(Stored items)
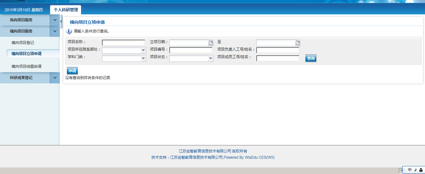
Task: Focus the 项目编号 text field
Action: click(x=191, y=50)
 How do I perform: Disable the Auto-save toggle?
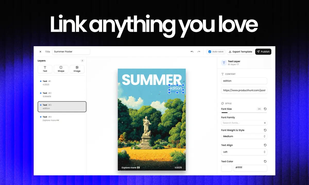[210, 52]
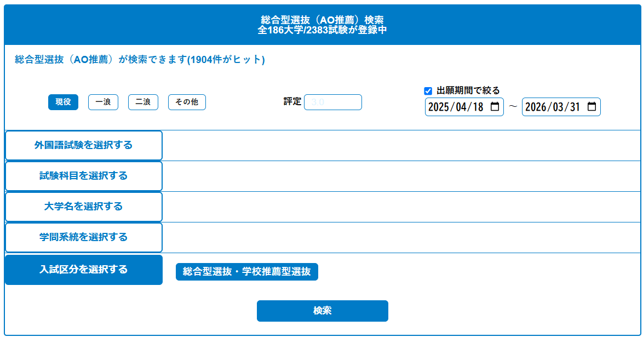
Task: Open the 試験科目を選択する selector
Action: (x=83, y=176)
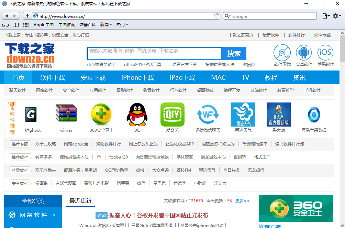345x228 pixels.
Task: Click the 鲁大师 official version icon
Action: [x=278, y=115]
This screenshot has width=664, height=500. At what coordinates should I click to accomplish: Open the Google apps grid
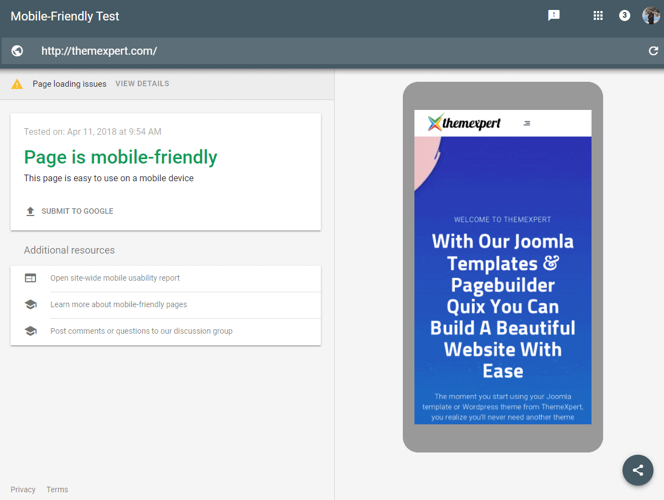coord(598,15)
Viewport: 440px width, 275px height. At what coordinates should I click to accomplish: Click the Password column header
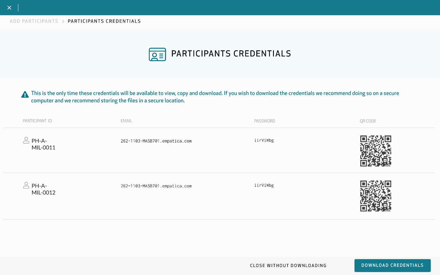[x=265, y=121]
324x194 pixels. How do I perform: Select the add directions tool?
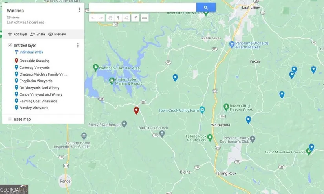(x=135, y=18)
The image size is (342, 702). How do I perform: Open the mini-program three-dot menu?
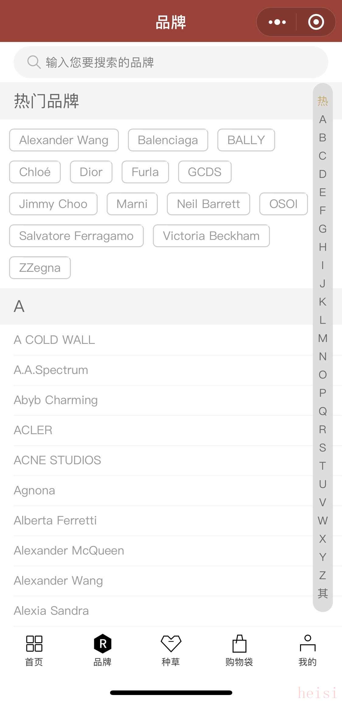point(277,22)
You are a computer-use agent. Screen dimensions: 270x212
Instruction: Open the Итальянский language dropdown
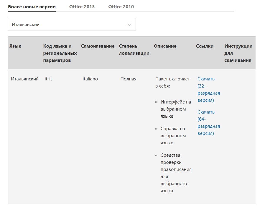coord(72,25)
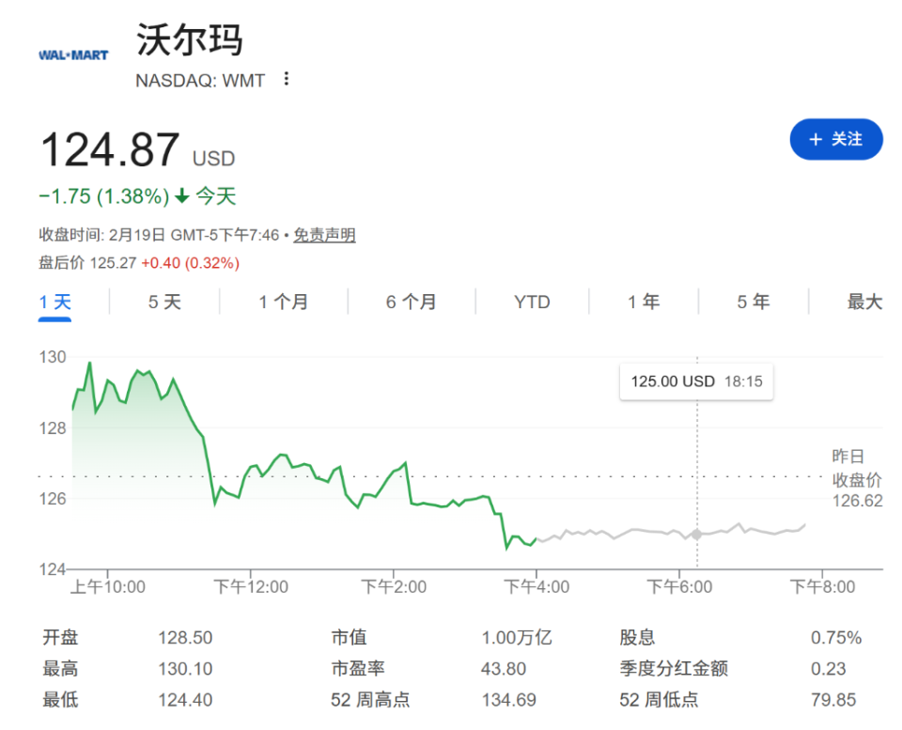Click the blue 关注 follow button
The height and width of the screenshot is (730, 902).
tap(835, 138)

* * *

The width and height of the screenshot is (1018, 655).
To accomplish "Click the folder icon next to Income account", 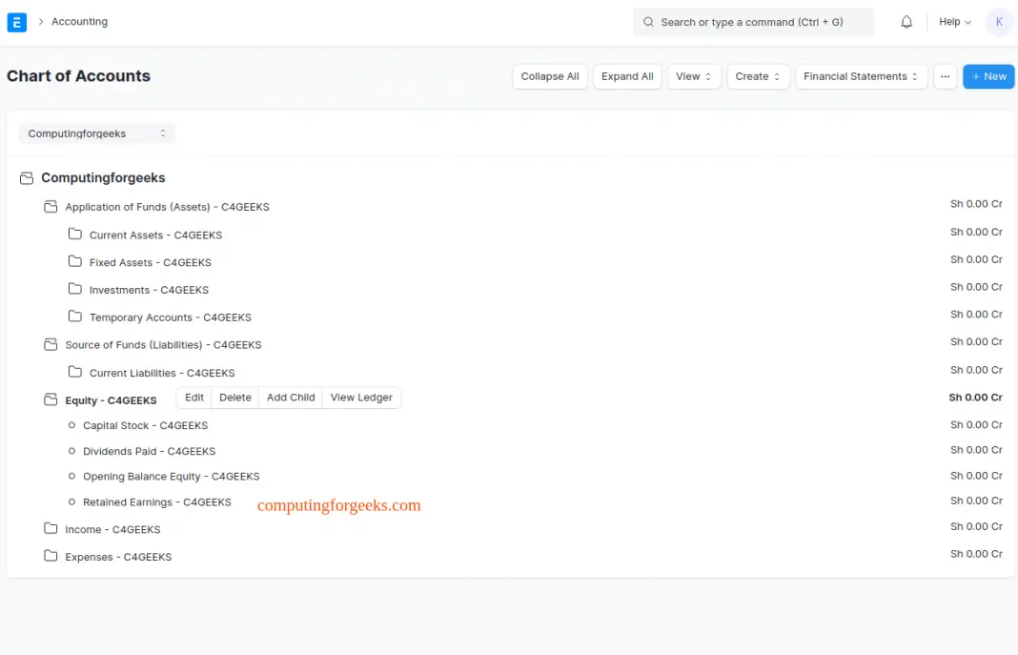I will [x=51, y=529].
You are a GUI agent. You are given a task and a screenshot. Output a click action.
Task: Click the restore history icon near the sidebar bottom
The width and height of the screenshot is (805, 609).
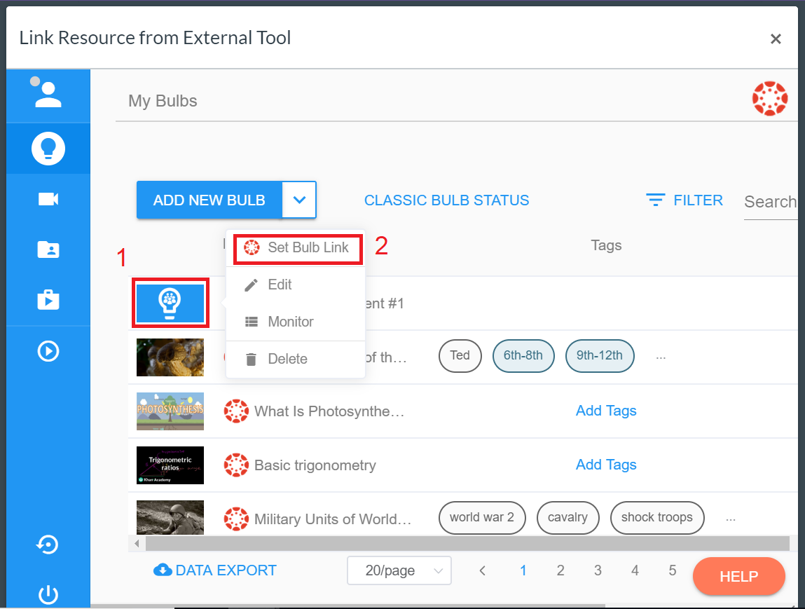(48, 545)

__REQUIREMENT__.
Across all the entries, count the lines that contain "agent", and state nothing but the total.

__RESULT OF THIS TASK__.
2